No, don’t dream. Stop and you might cower in fear. Don’t let those fingers falter — let them tap away. There, now that you’ve slain the white monster before you, you can take a small victory dance. You might think you have a masterpiece in front of you. Careful. Don’t get ahead of yourself. Still waters run deep.
You need to browse through the carnage of the battle fought. Read your draft. Sounds good? Read it again. A third time won’t hurt. Wait for OCD to kick in. Okay! A fourth time it is. Have you counted all those carefully placed commas and reluctantly made the em dash your best friend? Looks like you’re good to go. Not ready? Give it a fifth glance.
How does it look?
Something like this?
asahagdhgfef, hsdhsdhsjdhsjd – ggg xdsdsdsd ssdsdsdsds dsdsjadhahdsudhsd. jsdahsdjshdsdjj. hasdjsdsjdsubLKAskaadjsd.jsdjshdjsjdjs. hasgdsgadusdhsudhsud- akjsaskjasks;ashakskjaskas.
Time to hit publish then! Take a deep breath. It’s going to be fine.
Now’s the time to do something else. Try that 3D puzzle you bought as a souvenir. After you’ve mustered some courage, go back. Okay. You can check your mail. And there you see it. Hubby’s the first to respond.
He says: “Did you mean Heal or Heel?”
Seriously! You missed a typo in the headline? You console yourself, silently weeping, and blaming your sleep deprived mind. It happens. He can’t help himself. He’s always been critical of your work — spotting the errors more than reading the content. You make a mental note of changing the menu for dinner that night.
You don’t give up hope. Instead, you turn for some comfort from your sibling. You forget she doubled as a medical editor and that she’s always been the first to spot your flaws. That slips your ‘praise’ thirsty mind. You muster some courage.
You: “What do you think?”
Sis: “Loved it! I can’t wait for the kids to grow up and pack them off. Then, I’m going to join you on your trips around the globe.”

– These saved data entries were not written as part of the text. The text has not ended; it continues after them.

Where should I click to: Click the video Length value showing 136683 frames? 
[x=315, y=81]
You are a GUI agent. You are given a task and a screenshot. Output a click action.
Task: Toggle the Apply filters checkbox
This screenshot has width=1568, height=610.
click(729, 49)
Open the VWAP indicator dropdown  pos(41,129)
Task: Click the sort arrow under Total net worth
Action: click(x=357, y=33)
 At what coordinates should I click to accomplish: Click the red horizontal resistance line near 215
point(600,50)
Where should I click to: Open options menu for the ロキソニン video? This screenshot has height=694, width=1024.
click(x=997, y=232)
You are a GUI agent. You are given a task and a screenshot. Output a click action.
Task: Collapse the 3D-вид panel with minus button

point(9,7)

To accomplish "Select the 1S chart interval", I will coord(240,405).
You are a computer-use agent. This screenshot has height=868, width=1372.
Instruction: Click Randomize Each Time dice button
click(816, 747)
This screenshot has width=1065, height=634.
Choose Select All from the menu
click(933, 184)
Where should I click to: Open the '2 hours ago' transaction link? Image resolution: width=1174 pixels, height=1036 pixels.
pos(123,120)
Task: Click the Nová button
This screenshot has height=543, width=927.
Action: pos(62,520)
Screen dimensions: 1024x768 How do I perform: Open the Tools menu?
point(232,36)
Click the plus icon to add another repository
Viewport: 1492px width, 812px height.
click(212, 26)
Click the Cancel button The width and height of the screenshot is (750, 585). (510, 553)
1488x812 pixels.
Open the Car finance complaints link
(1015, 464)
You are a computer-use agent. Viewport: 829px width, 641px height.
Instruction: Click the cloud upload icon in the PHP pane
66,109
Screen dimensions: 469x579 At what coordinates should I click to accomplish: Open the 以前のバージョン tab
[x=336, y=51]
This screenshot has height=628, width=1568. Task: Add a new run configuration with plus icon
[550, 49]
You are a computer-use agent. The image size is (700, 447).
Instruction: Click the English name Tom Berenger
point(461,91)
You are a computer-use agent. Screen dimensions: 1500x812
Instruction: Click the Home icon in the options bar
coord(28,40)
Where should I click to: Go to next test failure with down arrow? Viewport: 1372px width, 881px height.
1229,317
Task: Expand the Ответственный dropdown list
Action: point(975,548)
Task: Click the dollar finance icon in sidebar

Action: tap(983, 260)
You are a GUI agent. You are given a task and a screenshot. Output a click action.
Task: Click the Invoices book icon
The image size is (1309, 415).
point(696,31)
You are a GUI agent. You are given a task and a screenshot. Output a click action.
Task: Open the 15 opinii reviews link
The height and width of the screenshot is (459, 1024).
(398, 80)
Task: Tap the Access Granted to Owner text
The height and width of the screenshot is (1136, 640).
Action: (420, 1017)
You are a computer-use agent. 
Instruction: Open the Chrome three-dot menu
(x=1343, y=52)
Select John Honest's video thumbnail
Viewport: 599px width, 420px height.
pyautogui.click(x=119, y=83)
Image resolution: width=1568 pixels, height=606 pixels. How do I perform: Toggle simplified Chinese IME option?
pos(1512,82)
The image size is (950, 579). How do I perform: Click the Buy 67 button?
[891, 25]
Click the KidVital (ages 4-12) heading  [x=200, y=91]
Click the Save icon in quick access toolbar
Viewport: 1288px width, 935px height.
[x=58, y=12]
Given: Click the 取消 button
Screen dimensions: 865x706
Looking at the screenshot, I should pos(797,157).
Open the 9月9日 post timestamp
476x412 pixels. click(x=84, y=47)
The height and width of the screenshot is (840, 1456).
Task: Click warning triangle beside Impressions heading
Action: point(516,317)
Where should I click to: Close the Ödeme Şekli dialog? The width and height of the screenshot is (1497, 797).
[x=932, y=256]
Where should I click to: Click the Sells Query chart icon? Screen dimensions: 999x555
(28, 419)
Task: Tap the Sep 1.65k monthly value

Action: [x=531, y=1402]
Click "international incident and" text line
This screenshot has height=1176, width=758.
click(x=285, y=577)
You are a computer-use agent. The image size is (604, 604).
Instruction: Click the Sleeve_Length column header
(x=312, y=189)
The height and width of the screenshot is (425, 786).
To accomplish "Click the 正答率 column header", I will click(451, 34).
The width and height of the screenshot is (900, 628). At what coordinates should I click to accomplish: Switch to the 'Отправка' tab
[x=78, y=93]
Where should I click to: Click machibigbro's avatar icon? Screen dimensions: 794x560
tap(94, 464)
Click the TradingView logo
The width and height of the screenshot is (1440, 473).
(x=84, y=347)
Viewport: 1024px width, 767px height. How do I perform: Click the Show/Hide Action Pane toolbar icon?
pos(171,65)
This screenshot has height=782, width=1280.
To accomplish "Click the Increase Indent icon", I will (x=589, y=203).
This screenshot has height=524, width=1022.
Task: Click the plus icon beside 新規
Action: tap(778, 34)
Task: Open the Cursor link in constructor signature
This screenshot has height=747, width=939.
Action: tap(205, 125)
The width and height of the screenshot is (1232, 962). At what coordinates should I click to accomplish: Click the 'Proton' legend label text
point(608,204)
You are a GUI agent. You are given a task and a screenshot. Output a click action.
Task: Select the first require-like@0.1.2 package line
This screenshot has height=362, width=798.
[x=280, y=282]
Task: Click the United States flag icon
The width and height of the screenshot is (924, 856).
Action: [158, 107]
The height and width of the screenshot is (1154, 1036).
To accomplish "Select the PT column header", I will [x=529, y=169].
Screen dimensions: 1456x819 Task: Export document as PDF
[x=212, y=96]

You: “Really? You liked it?”
You can’t stop the sniffle. You want to pinch yourself. Just before you do, you decide to read further.
Sis: “Yes! I mean it. I felt as if I was walking down the streets of Paris. Well, there is the issue of typos. But, it’s Okay. I guess.”
She couldn’t have said that. You dismiss her comment for sibling rivalry. It’s nature’s way of ensuring the stronger sibling survives. Siblings cannot have feelings that aren’t tainted by the stains of jealousy. You couldn’t care less.
How about your friend? The one who said he’ll read your blog, if it’s on travel and not some random rant. It’s time to summon him. He’s got a new job as a language editor. You’re hesitant. But what the hell! You are desperate.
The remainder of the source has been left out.